## Work to be completed:
Convert the lines of every entry below into a JSON list of strings, with one string per line and any blank lines omitted. Exclude the pictures from the output.

## Saved data entries:
####################
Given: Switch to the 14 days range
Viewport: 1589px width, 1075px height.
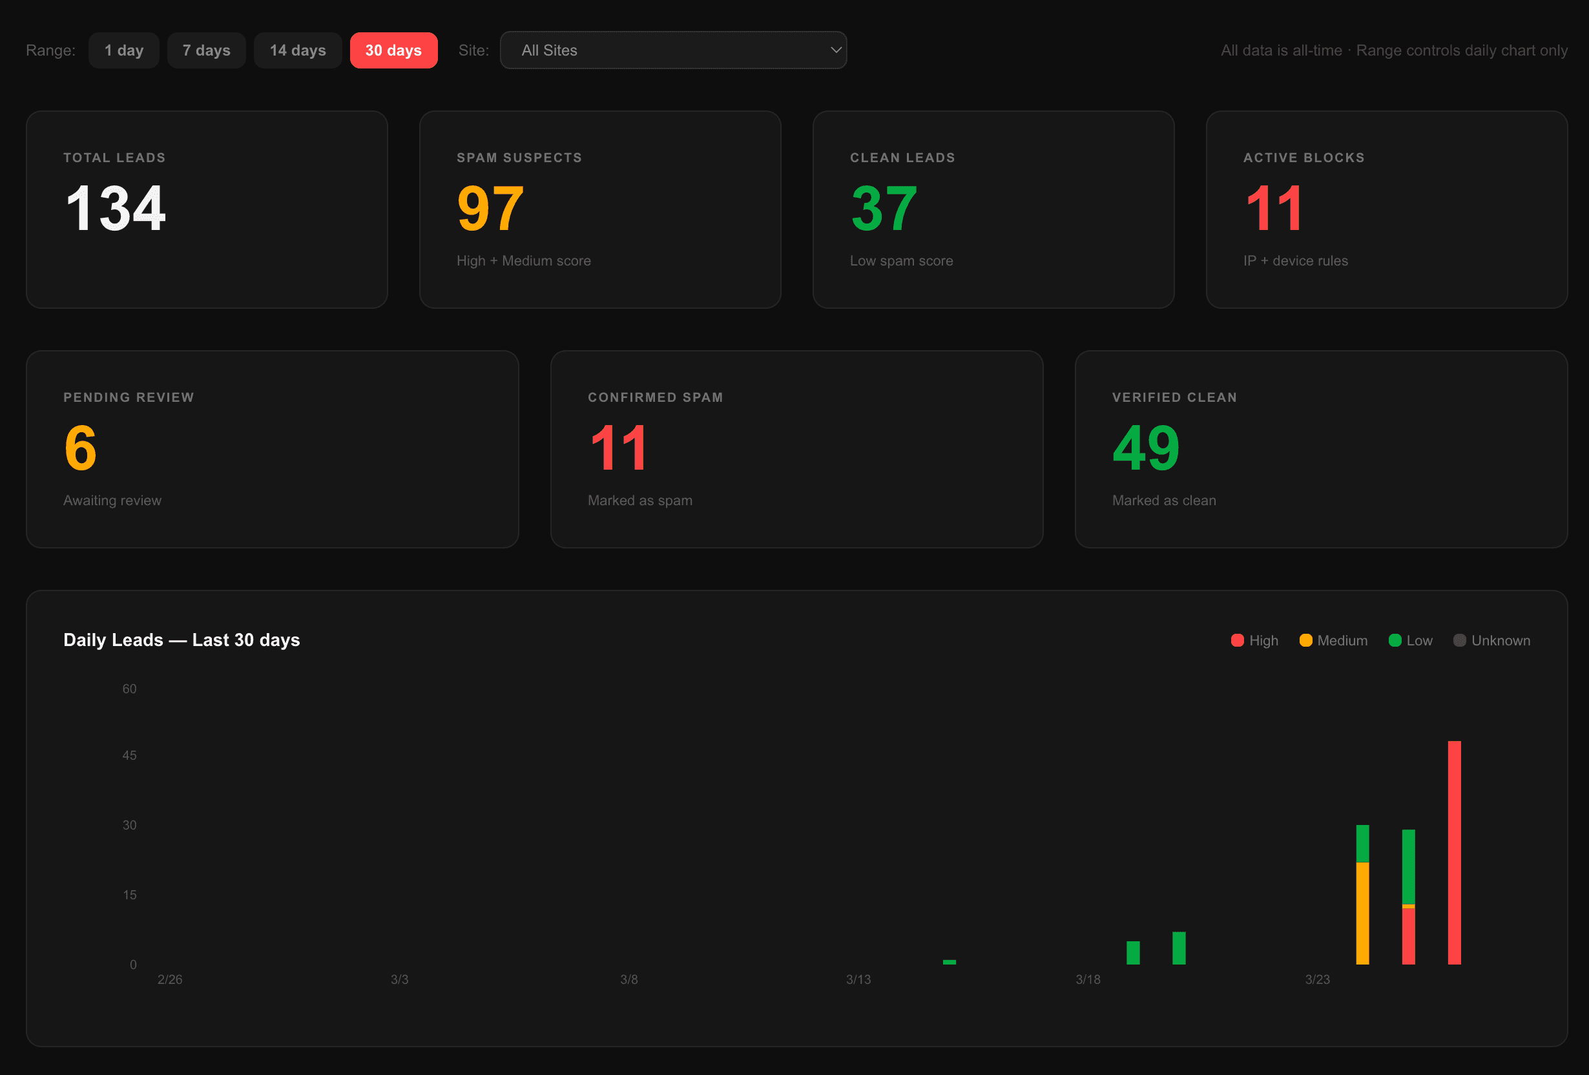Looking at the screenshot, I should pos(297,50).
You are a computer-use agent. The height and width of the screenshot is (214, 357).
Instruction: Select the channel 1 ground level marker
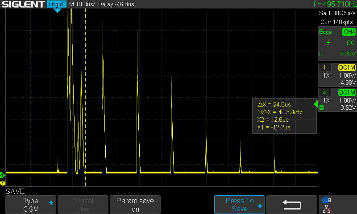tap(3, 184)
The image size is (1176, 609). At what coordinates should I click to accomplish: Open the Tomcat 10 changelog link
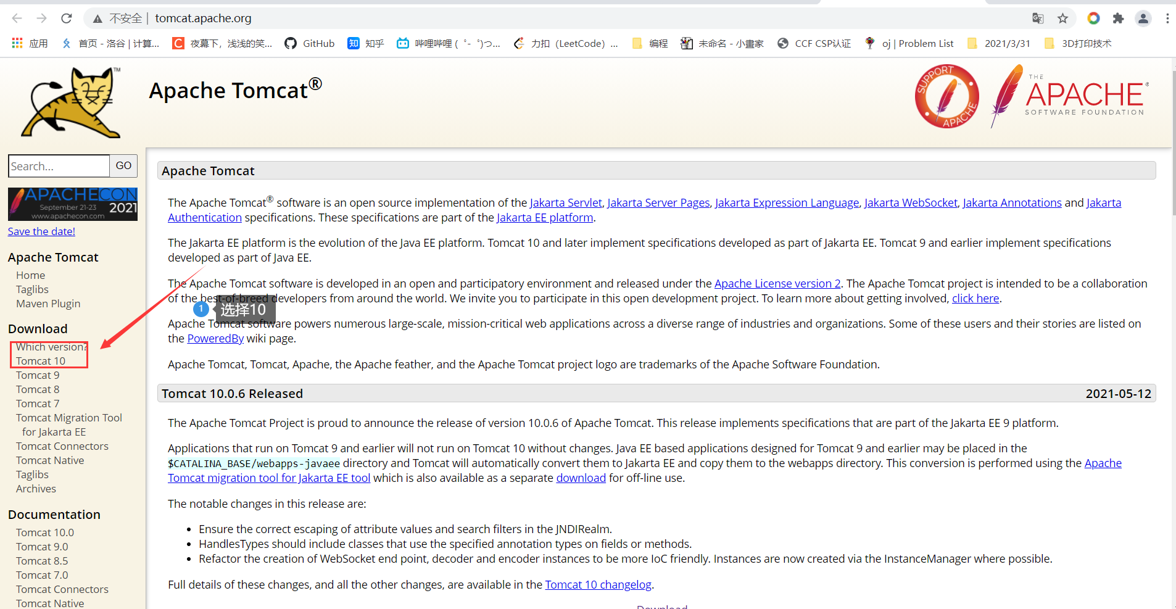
####################
## Answer for the task:
[
  "Given: Switch to the 14 days range",
  "Viewport: 1589px width, 1075px height.",
  "Looking at the screenshot, I should pos(297,50).",
  "You are a computer-use agent. The height and width of the screenshot is (214, 357).",
  "Instruction: Select the channel 1 ground level marker",
  "tap(3, 184)",
  "The image size is (1176, 609). At what coordinates should I click to accomplish: Open the Tomcat 10 changelog link"
]